Nationaltheater, 18 novembre
Il est très inhabituel que le Bayerische Staatsoper, lorsqu’il affiche une « nouvelle production », préfère louer ailleurs un spectacle déjà existant…
En l’occurrence, on comprend ce qui a pu attirer l’attention sur ce tout premier travail de Simon Stone à l’opéra, pour le Théâtre de Bâle, en octobre 2016 (voir O. M. n° 123 p. 36 de décembre) : une brillante direction d’acteurs, tout à fait compatible avec le potentiel de la distribution réunie à Munich. Au rideau final de cette soirée de première, c’est une véritable « standing ovation » spontanée qui a accueilli toute l’équipe scénique, unanimité rarissime, à la mesure d’une performance effectivement exceptionnelle.
À quelques détails près, Simon Stone en est resté aux mêmes gestes marquants qu’il y a trois ans, mais évidemment d’une précision et d’une tension encore plus étonnantes, quand ils sont obtenus de titulaires d’envergure internationale qui pourraient, a priori, se révéler moins réceptifs et disponibles que des chanteurs de troupe.
Ainsi, le couple Marlis Petersen/Jonas Kaufmann fonctionne avec une intensité digne des meilleurs films d’Alfred Hitchcock : elle, impressionnante femme fatale, capable des plus ardents déchaînements ; lui, paumé pathétique à la sensibilité d’écorché vif, aux yeux vraiment embués de larmes à l’issue du célèbre « Glück, das mir verblieb », ce qui lui réveille d’ailleurs un petit chat dans la gorge, vite rattrapé.
Car globalement, et c’est un véritable exploit, les voix suivent. Pour son tout premier Paul, Jonas Kaufmann chante sans prudence excessive, en évitant d’assombrir ce beau timbre qu’il a trop souvent tendance à couvrir d’habitude, et assume les exigences d’endurance du rôle avec une réelle élégance.

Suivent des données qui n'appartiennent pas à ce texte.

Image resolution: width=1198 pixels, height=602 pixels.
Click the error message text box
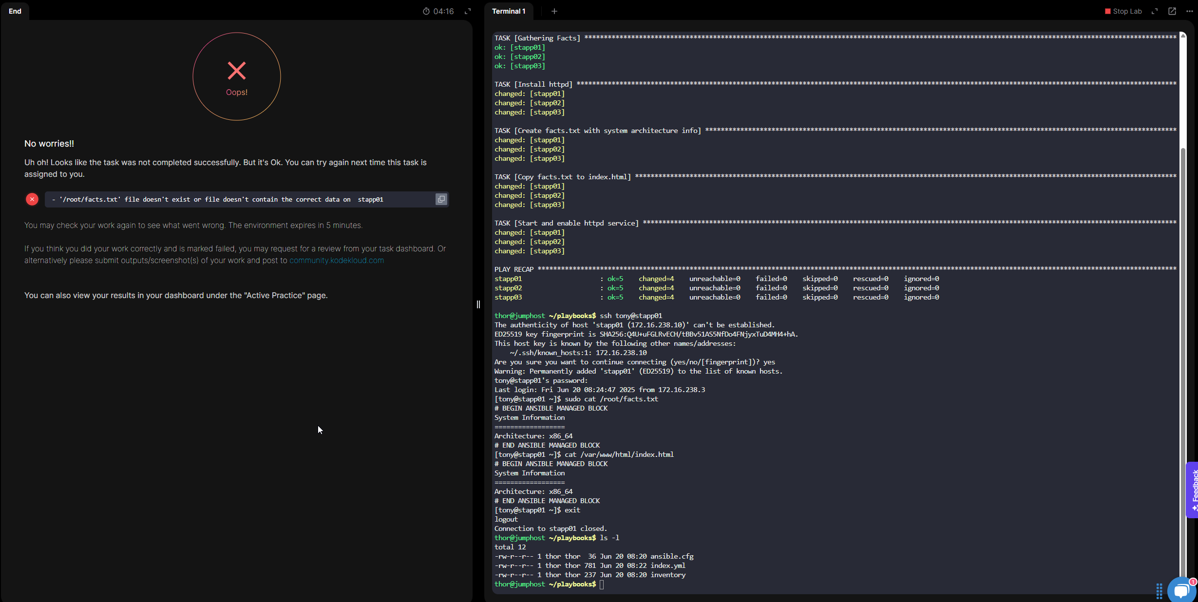click(x=239, y=199)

Chez la Marietta/Marie de Marlis Petersen, on craint d’abord une relative timidité, mais ensuite l’instrument s’épanouit, avec un vrai travail dans la chair vocale du personnage. Le gabarit n’y sera jamais tout à fait, mais l’actrice est d’une telle aisance qu’on l’oublie facilement.
Bonne crédibilité physique pour le Frank d’Andrzej Filonczyk, lequel doit interpréter aussi l’air de Fritz, « Mein Sehnen, mein Wähnen », qui laisse, pour sa part, un peu sur sa faim, faute de davantage de langueur et de charme. C’est également le problème de tous les seconds rôles, groupe très agité, tellement occupé à réaliser les acrobaties requises par la mise en scène que le chant n’y retrouve pas toujours son compte.
L’œil, en revanche, oui, grâce à la conduite implacable de cette histoire entre réalité et cauchemar, dans un décor d’appartement moderne et fonctionnel qui, progressivement, se désagrège, voire tourne au fouillis dépravé, avant de retrouver son état initial. Aucune évocation visuelle de la ville de Bruges, ni de référence à un surréalisme d’un autre siècle : esthétiquement, le déficit reste à déplorer, mais il y a de vraies compensations.
Parvenu bientôt à la fin de son mandat de directeur musical à Munich, Kirill Petrenko dirige avec son perfectionnisme habituel. Une analyse qui fait ressortir comme jamais toutes les influences dont le jeune Korngold s’est imprégné (Wagner, Puccini, Lehar…), mais aussi un envoûtant travail de magicien de l’orchestre, science des timbres et du rendu des textures d’un hédonisme irrésistible.